Plaintiff brought this action to recover a balance claimed to be due under this contract. Defendant resists payment, claiming that plaintiff has failed to complete the work in that some 25,000 feet of radiator connections have not been covered and claims a recoupment or credit of the value of the work omitted. The radiator connections which plaintiff failed to cover were the exposed connections and the determination of the controversy here depends upon the construction to be given the following paragraph in the specifications: “ All high pressure, reduced pressure, low pressure, high and low pressure drip piping, all concealed heating risers and radiator connections, steam return, drip and vapor piping shall be covered as hereinafter specified.”

The plaintiff claims that the word “ concealed ” appearing in this clause in the specifications relates not only to "heating risers” but applies also to " radiator connections.” The defendant, on the other hand, claims that it is limited, in its application to “ heating risers ” and that plaintiff was obliged to cover all radiator connections whether they were concealed or exposed. The question thus presented is plainly one involving interpretation of the specifications.

The contract between the defendant and James Stewart & Company contained the following provision: " 42. Architect’s decision. The architects shall interpret the drawings and specifications and their decision as to the true intent and meaning thereof and the quality, quantity and sufficiency of the materials and workmanship furnished thereunder shall be accepted as final and conclusive.” This clause was incorporated by reference into the contract between the plaintiff and the defendant.
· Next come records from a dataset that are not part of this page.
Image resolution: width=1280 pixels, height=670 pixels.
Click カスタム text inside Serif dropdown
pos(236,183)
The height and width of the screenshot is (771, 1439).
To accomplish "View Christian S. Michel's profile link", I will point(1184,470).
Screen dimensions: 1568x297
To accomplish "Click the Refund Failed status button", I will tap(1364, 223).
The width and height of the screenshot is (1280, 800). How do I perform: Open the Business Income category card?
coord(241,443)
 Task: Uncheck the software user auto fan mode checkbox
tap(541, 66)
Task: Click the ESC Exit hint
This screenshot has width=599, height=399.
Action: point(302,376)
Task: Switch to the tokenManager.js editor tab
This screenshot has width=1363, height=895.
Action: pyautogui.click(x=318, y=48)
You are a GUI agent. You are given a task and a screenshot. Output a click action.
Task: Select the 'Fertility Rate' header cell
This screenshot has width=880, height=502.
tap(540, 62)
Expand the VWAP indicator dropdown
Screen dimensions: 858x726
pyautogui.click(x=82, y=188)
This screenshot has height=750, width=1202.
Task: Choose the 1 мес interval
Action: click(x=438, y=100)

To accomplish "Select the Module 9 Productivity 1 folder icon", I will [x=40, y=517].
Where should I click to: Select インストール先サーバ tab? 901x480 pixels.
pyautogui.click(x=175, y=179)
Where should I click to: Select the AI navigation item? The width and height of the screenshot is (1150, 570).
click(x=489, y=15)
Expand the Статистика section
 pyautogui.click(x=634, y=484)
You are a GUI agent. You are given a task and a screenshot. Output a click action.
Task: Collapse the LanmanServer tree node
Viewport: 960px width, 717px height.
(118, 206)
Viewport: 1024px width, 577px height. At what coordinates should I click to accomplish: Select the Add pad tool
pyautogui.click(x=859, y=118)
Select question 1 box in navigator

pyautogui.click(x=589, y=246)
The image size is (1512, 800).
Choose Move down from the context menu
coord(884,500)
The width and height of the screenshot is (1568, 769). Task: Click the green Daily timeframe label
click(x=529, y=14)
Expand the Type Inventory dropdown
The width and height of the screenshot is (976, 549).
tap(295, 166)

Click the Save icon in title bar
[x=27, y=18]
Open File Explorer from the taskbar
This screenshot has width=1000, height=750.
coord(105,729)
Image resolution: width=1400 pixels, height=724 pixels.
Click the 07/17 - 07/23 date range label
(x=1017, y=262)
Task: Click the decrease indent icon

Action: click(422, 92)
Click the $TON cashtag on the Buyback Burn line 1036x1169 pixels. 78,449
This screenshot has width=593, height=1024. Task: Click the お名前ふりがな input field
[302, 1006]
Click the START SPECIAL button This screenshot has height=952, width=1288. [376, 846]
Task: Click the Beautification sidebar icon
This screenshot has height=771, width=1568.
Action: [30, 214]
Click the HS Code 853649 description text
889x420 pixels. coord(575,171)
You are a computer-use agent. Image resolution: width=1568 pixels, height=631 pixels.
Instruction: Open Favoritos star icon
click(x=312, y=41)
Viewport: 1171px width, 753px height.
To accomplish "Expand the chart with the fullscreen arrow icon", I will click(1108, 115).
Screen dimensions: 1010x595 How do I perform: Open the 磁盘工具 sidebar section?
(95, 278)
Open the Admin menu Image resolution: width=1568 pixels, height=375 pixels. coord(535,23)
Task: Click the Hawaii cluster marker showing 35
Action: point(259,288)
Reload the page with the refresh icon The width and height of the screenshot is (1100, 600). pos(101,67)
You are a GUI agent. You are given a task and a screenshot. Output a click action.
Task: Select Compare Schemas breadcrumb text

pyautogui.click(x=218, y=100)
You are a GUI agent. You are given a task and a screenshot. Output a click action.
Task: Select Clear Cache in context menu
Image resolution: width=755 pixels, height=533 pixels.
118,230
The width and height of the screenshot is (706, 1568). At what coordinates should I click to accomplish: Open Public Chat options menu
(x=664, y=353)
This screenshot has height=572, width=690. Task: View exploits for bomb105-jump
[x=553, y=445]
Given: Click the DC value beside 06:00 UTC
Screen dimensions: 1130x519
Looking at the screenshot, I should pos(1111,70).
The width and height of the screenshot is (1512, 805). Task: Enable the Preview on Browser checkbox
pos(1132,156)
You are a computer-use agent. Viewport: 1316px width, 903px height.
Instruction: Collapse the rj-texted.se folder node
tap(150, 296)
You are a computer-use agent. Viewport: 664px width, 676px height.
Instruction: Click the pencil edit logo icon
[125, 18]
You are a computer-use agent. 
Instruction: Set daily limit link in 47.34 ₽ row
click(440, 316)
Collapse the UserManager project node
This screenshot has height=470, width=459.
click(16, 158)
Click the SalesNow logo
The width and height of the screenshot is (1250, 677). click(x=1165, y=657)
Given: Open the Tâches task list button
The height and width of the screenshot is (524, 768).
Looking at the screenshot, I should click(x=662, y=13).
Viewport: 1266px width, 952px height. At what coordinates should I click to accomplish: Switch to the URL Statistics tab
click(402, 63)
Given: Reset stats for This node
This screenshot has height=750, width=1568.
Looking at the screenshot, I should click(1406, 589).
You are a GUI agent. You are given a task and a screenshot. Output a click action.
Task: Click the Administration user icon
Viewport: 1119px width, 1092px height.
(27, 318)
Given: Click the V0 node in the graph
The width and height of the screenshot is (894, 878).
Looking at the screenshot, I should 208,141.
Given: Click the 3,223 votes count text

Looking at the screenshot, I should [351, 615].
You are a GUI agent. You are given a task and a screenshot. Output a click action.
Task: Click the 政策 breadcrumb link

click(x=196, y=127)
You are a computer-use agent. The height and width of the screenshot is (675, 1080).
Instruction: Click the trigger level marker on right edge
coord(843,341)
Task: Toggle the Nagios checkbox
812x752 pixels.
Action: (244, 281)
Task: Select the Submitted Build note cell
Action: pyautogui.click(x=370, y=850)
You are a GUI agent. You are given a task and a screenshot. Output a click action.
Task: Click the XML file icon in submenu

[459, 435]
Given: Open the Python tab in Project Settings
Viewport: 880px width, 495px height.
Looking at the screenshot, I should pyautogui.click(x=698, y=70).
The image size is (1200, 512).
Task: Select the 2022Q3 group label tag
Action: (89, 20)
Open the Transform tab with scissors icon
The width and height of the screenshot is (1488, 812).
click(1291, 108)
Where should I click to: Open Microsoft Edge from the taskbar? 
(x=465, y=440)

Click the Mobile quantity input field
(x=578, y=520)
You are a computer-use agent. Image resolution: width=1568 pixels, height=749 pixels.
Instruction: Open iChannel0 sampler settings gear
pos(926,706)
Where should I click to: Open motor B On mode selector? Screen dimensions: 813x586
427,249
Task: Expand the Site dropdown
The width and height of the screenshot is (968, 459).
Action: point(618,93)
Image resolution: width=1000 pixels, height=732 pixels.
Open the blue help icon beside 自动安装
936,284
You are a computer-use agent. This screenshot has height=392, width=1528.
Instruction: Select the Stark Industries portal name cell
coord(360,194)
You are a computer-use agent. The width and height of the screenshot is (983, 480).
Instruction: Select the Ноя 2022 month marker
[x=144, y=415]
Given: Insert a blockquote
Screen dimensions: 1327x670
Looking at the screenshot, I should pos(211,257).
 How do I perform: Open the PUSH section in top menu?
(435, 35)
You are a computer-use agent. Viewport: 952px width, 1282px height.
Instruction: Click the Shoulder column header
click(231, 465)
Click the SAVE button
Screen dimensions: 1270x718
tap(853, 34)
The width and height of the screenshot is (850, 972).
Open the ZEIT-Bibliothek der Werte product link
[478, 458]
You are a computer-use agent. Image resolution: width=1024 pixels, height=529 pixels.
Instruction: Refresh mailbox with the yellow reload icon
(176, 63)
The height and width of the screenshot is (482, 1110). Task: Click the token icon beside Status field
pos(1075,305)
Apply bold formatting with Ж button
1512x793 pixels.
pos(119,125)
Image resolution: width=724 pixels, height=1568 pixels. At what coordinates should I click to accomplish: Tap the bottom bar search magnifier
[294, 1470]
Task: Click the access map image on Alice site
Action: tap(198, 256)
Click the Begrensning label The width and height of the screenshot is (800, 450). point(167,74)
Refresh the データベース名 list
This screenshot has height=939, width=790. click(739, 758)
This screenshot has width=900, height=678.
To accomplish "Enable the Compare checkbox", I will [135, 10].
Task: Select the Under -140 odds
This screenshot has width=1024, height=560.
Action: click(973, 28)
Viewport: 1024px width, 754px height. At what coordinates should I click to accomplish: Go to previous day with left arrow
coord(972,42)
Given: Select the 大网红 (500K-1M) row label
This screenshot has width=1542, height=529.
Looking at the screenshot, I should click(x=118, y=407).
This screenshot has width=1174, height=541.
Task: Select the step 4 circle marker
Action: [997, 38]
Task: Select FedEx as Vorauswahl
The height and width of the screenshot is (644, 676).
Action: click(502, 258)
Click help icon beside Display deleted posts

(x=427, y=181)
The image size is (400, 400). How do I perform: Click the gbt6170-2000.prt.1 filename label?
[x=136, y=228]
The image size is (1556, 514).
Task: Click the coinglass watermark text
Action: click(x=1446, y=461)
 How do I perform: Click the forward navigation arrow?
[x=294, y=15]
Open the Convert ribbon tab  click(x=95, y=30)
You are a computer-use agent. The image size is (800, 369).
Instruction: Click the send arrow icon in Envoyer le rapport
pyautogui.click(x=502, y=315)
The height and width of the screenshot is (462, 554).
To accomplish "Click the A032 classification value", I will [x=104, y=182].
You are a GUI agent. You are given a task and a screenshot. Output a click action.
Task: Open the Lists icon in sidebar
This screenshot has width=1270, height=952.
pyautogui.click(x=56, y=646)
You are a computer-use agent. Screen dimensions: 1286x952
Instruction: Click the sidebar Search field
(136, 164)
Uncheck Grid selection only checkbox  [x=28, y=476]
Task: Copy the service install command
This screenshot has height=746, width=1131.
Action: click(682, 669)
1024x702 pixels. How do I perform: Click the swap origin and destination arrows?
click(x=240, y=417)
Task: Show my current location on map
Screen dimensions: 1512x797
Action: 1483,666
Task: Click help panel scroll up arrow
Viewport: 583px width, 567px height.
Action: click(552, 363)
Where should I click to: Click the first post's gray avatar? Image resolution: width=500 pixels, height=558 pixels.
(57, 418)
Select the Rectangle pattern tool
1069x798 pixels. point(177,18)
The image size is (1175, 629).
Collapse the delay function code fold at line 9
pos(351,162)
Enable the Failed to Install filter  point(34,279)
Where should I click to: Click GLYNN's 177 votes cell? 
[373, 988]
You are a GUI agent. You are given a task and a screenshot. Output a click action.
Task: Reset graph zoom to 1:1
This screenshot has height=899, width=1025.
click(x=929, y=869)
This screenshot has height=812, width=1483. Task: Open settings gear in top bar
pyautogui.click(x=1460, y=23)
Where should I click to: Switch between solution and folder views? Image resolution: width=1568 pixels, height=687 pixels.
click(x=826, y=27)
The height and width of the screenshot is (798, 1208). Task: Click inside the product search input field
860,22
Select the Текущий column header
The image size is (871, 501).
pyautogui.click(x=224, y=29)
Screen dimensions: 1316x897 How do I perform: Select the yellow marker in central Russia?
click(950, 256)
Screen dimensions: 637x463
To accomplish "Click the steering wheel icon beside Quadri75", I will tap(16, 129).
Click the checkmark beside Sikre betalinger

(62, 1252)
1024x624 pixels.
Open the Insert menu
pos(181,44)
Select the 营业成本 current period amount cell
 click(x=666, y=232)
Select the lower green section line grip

On request of plaintiffs for a ruling, the architects, Warren & Wetmore, wrote as follows: " In reply to your letter of the 18th inst. we advise you that the insulation work in connection with the heating and ventilating system as installed, is entirely satisfactory to us and conforms to the requirements of our- plans and specifications.” This interpretation of the specifications by the architects is controlling upon the parties in the absence of fraud or bad faith *605(Condict v. Onward Construction Company, 210 N. Y. 88, 82.) There is nothing in the affidavits which attacks the decision of the architects or indicates any fraud or lack of good faith on their part in reaching the decision made by them. The defendant merely disagrees with the conclusion reached by the architects. Such a disagreement, however, presents no triable issue because by the contract the defendant submitted the determination of this very question to the architects and their conclusion on that subject is final.

No question of fact, therefore, was raised by the answering affidavits and summary judgment for the full amount should have been awarded.

The judgment and order should be modified by granting judgment as prayed for in the complaint with interest and costs, and as so modified affirmed, with costs to the plaintiff, appellant.

Finch, P. J., Merrell, O’Malley and Sherman, JJ., concur.

Judgment and order modified by granting judgment as prayed for in the complaint, with interest and costs, and as so modified affirmed, with costs to the plaintiff, appellant. Settle order on notice.